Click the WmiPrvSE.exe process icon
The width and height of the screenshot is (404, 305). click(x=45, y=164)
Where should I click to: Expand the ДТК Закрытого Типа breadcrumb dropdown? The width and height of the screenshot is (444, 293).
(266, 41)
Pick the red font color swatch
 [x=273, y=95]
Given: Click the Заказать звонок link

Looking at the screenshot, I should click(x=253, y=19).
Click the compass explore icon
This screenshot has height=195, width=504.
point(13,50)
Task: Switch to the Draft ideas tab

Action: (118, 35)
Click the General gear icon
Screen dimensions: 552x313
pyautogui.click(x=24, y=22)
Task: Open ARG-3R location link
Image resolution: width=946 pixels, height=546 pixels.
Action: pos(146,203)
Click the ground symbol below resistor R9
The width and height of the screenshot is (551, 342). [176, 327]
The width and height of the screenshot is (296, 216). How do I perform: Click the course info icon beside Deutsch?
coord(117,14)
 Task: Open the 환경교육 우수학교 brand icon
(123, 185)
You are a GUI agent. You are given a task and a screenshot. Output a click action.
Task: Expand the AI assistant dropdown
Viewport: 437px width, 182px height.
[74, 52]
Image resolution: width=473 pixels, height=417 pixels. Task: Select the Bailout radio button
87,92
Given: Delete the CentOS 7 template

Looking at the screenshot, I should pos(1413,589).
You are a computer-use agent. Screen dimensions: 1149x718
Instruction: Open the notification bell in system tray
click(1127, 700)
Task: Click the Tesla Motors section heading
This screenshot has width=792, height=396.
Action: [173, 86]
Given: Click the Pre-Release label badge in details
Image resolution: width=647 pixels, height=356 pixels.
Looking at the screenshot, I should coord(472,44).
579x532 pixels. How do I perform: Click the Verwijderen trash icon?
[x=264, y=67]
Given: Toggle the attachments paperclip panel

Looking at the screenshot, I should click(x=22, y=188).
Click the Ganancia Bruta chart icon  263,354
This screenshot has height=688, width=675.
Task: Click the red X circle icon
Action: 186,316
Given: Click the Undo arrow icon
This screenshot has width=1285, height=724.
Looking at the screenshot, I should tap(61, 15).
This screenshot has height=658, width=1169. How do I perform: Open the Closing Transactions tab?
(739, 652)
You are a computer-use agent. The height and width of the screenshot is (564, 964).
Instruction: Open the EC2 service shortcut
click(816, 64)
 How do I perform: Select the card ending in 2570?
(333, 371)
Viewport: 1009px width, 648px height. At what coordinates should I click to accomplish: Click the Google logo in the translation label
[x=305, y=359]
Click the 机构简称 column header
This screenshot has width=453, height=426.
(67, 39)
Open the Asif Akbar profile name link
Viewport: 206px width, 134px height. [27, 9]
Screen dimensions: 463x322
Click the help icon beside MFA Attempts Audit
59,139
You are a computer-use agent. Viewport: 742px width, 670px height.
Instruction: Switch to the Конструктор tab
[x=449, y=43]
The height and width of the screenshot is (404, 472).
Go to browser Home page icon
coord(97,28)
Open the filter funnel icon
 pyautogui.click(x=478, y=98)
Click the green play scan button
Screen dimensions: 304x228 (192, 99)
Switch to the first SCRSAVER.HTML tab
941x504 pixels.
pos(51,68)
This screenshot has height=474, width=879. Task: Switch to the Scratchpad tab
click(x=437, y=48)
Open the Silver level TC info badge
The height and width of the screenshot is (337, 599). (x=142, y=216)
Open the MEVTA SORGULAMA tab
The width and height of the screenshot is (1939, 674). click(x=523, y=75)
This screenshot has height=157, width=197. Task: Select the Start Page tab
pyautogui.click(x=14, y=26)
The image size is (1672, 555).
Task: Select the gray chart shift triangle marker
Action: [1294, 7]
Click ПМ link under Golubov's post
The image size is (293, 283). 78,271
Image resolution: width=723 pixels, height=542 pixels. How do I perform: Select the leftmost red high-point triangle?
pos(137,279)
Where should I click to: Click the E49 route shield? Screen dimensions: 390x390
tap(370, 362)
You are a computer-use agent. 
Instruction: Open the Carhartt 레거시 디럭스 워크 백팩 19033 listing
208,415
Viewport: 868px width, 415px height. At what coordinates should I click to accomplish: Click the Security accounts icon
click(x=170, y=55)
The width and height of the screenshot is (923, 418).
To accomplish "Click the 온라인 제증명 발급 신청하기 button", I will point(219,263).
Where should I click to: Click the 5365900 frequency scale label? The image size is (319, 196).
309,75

## REQUIRED ACTION
What do the lines from the one with "Switch to the first SCRSAVER.HTML tab" through the last line of the entries say? Print them word for word, both ends included, and nothing else.

## FINISHED EXERCISE
Switch to the first SCRSAVER.HTML tab
941x504 pixels.
pos(51,68)
This screenshot has height=474, width=879. Task: Switch to the Scratchpad tab
click(x=437, y=48)
Open the Silver level TC info badge
The height and width of the screenshot is (337, 599). (x=142, y=216)
Open the MEVTA SORGULAMA tab
The width and height of the screenshot is (1939, 674). click(x=523, y=75)
This screenshot has height=157, width=197. Task: Select the Start Page tab
pyautogui.click(x=14, y=26)
The image size is (1672, 555).
Task: Select the gray chart shift triangle marker
Action: [1294, 7]
Click ПМ link under Golubov's post
The image size is (293, 283). 78,271
Image resolution: width=723 pixels, height=542 pixels. How do I perform: Select the leftmost red high-point triangle?
pos(137,279)
Where should I click to: Click the E49 route shield? Screen dimensions: 390x390
tap(370, 362)
You are a computer-use agent. 
Instruction: Open the Carhartt 레거시 디럭스 워크 백팩 19033 listing
208,415
Viewport: 868px width, 415px height. At what coordinates should I click to accomplish: Click the Security accounts icon
click(x=170, y=55)
The width and height of the screenshot is (923, 418).
To accomplish "Click the 온라인 제증명 발급 신청하기 button", I will point(219,263).
Where should I click to: Click the 5365900 frequency scale label? The image size is (319, 196).
309,75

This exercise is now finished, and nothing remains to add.